Соберите из материала ниже все строки со словом «click».

--------------------

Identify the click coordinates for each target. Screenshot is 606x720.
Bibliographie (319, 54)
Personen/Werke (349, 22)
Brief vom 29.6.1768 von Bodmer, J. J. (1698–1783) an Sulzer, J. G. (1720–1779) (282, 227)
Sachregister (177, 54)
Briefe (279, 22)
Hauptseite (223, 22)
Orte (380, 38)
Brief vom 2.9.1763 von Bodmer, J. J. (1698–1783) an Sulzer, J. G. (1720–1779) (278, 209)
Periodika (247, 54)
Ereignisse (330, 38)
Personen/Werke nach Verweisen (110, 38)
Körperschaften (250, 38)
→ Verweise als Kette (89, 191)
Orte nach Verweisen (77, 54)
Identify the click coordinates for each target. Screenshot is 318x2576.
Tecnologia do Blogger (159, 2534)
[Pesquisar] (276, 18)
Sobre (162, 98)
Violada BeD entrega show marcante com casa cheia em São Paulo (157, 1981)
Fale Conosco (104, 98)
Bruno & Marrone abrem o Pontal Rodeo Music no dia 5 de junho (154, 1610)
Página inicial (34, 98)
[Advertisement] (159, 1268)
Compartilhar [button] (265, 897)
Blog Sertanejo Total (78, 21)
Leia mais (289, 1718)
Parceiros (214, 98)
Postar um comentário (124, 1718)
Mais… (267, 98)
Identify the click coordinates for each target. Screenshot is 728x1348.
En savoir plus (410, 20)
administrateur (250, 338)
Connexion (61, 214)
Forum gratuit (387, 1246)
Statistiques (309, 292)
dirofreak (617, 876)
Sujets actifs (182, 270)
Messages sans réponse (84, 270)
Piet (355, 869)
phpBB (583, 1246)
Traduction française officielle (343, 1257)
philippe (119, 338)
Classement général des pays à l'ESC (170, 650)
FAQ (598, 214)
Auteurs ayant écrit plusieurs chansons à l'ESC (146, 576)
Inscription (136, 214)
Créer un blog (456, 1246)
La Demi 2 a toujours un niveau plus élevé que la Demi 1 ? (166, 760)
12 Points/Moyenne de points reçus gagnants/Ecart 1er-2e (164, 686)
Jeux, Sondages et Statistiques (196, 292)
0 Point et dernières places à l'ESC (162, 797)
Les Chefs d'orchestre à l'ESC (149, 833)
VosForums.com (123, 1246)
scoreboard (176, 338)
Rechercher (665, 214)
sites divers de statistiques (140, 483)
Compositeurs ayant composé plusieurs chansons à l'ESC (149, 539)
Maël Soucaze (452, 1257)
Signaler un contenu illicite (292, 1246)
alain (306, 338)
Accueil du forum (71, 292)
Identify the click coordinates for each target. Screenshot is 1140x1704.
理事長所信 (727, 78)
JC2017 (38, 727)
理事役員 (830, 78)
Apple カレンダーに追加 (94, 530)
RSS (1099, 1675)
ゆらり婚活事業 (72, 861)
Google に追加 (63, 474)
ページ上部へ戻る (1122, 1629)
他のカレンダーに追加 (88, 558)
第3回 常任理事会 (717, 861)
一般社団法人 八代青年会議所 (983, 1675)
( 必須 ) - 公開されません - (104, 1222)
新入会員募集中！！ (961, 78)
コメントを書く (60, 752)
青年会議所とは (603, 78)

--------------------

## [Ответ]
Identify the click coordinates for each target. Screenshot is 606x720.
Identify the click coordinates for each target. Screenshot is 318x2576.
Identify the click coordinates for each target. Screenshot is 728x1348.
Identify the click coordinates for each target. Screenshot is 1140x1704.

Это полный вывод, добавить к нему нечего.